**DO THIS:**
Write out the lines from the one containing "Click the Rejected label on the radar chart" through the end of the entries as a JSON list of strings, one string per line, with blank lines skipped. Leave the pictures out of your answer.

(A block of data)
★ ★ ★ ★
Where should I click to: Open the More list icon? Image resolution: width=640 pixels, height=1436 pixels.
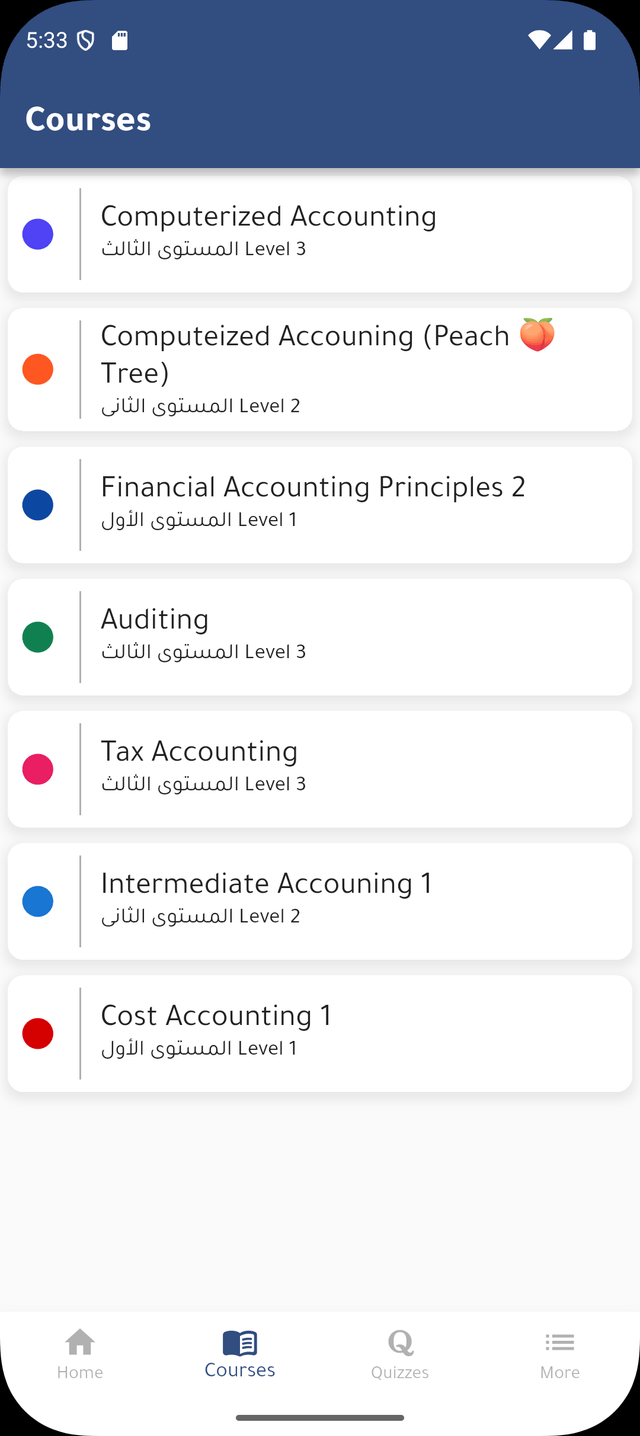tap(560, 1342)
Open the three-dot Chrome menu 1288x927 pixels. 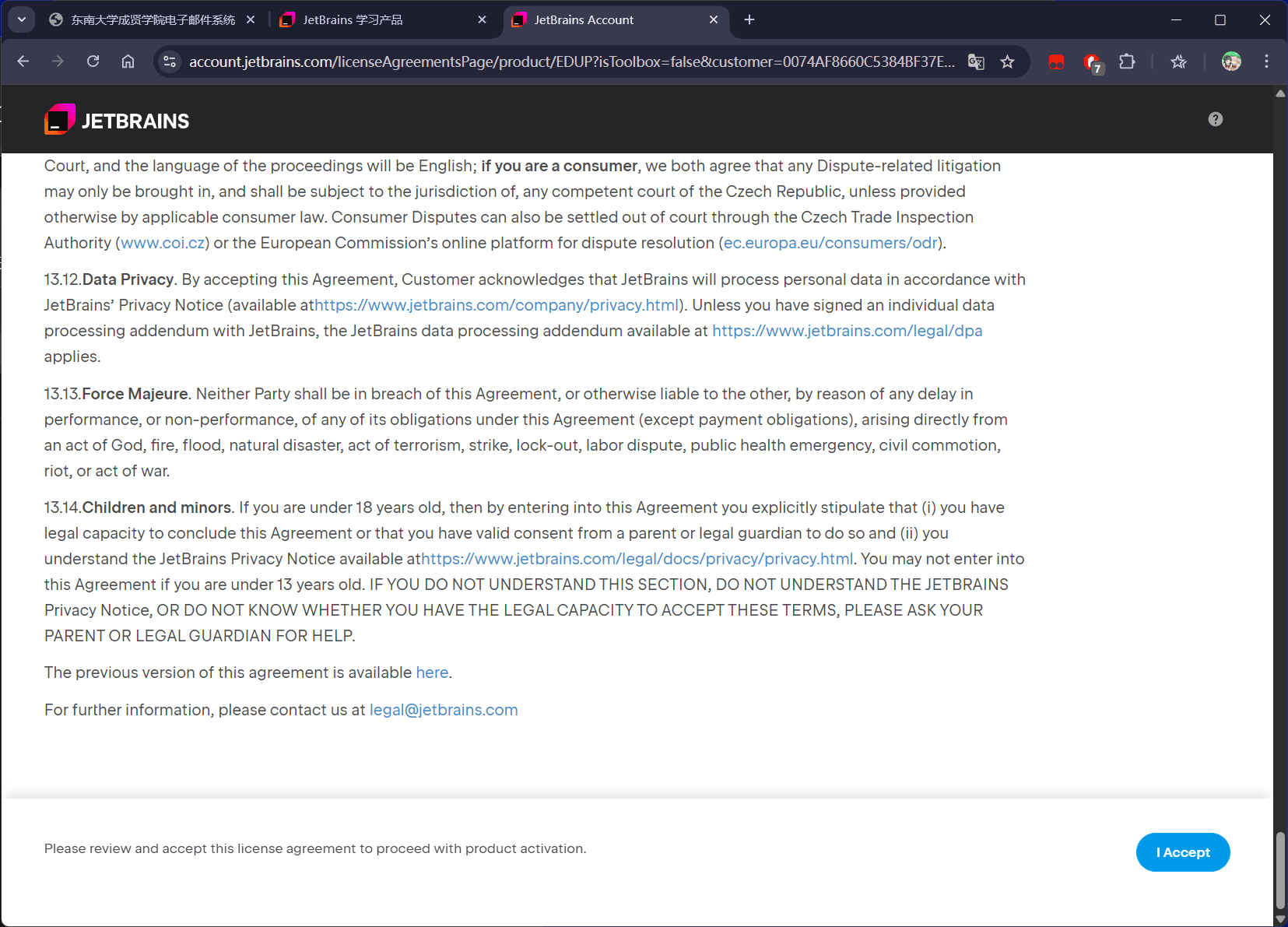1266,61
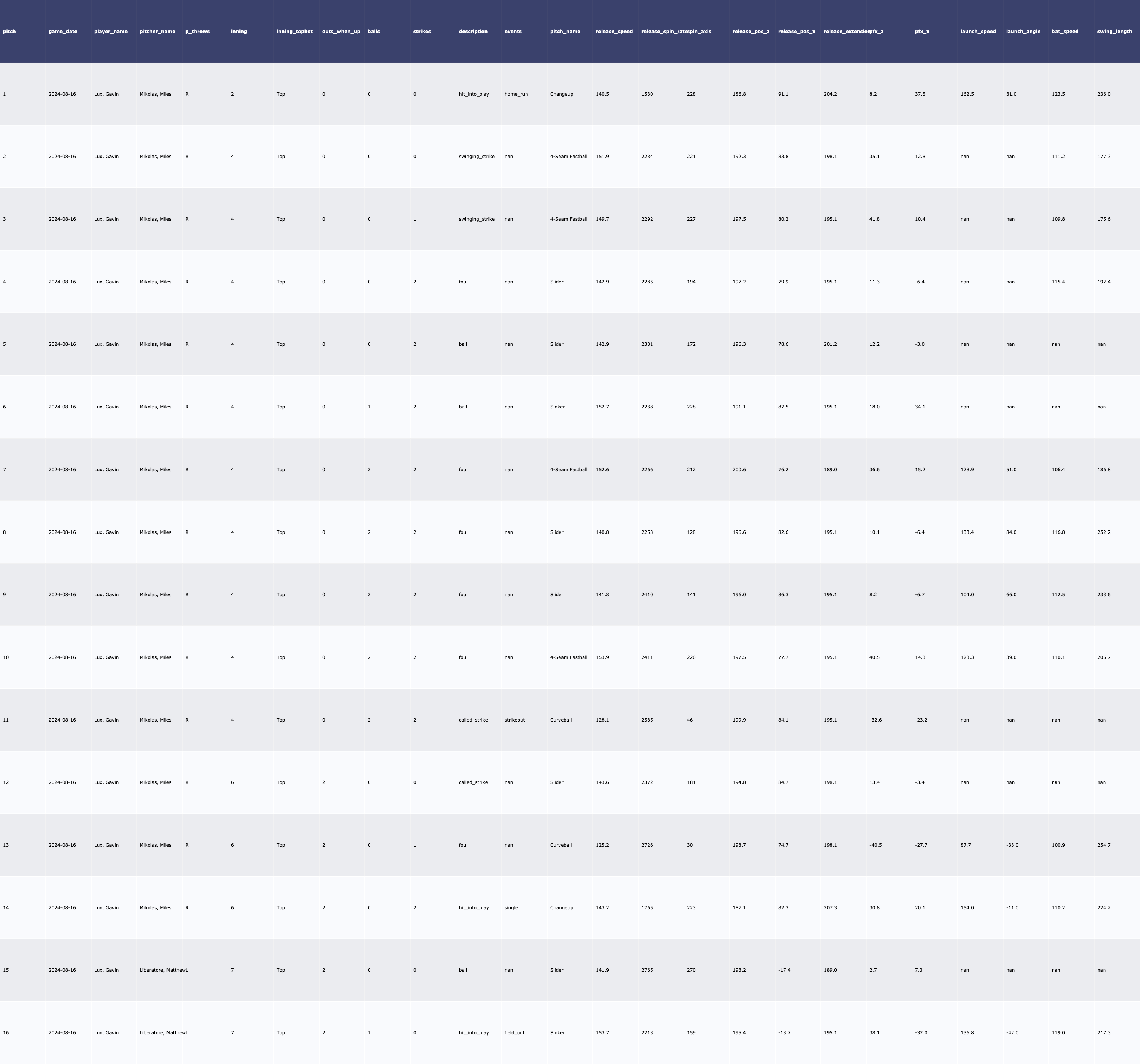Select the strikeout event cell in row 11

coord(515,720)
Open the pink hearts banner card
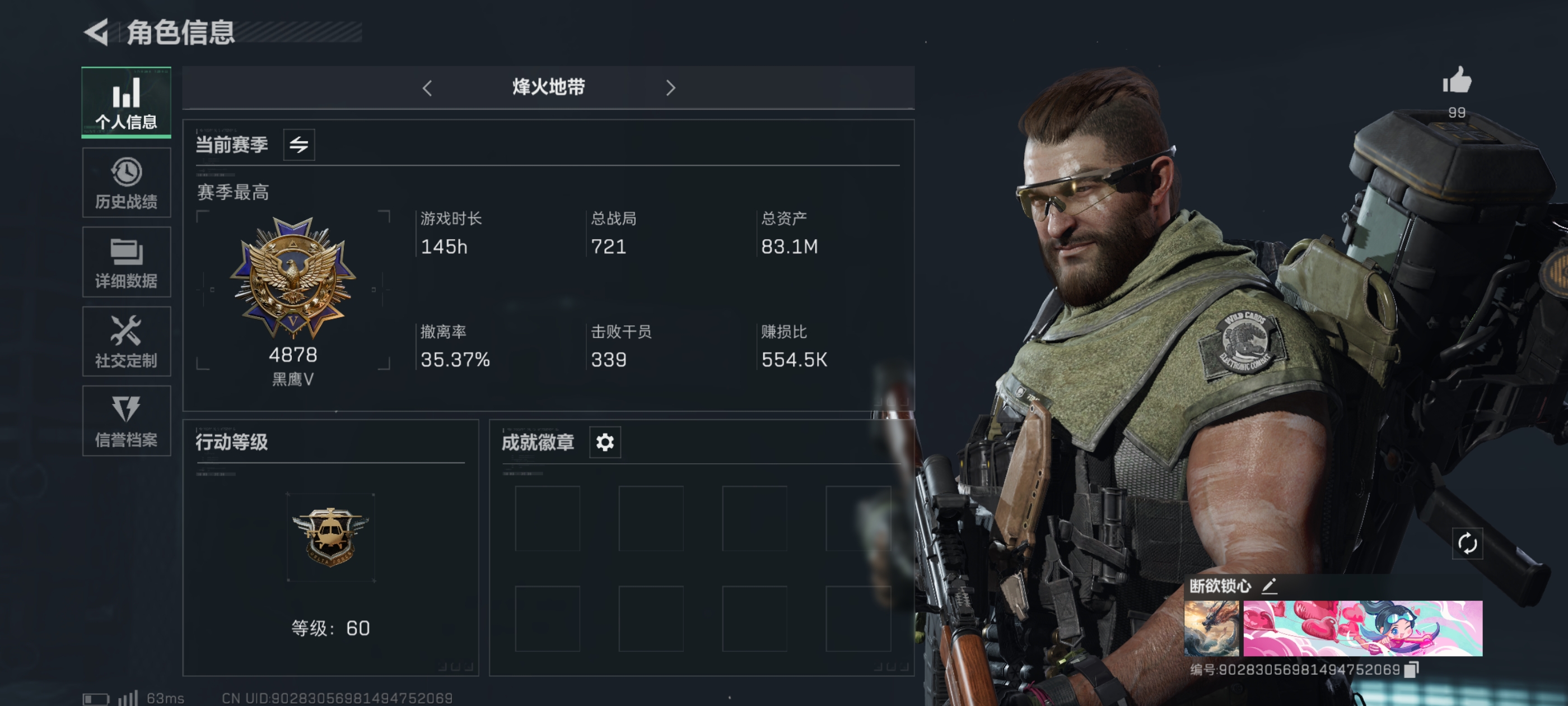 click(x=1362, y=628)
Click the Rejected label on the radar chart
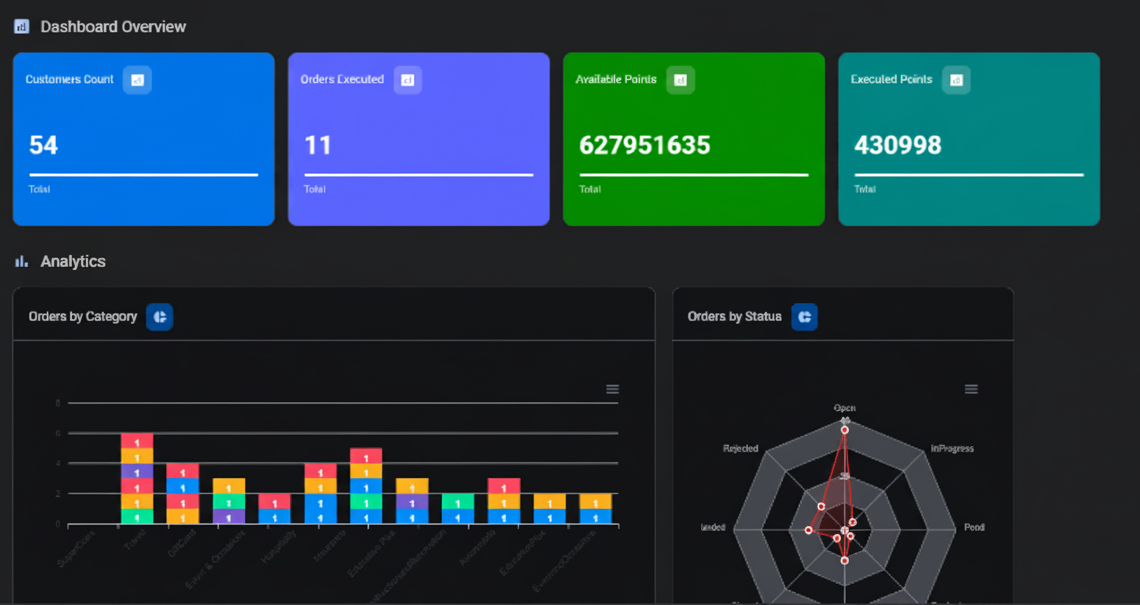1140x605 pixels. pos(739,448)
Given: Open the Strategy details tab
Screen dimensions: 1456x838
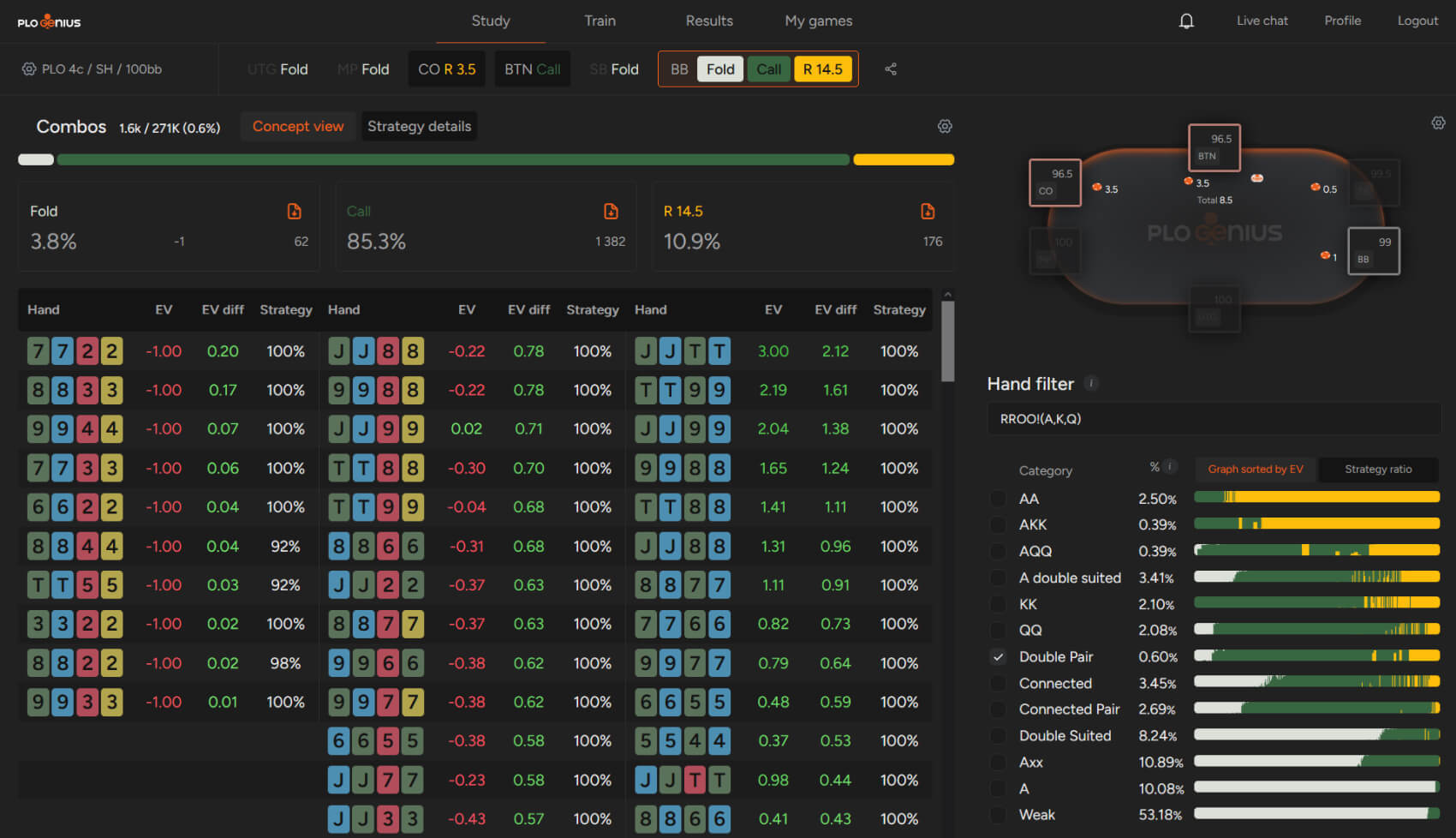Looking at the screenshot, I should [x=419, y=127].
★ ★ ★ ★
**TASK SOLUTION:**
[
  "Click the Rejected label on the radar chart",
  "1140x605 pixels. pos(739,448)",
  "Given: Open the Strategy details tab",
  "Screen dimensions: 1456x838",
  "Looking at the screenshot, I should [x=419, y=127]."
]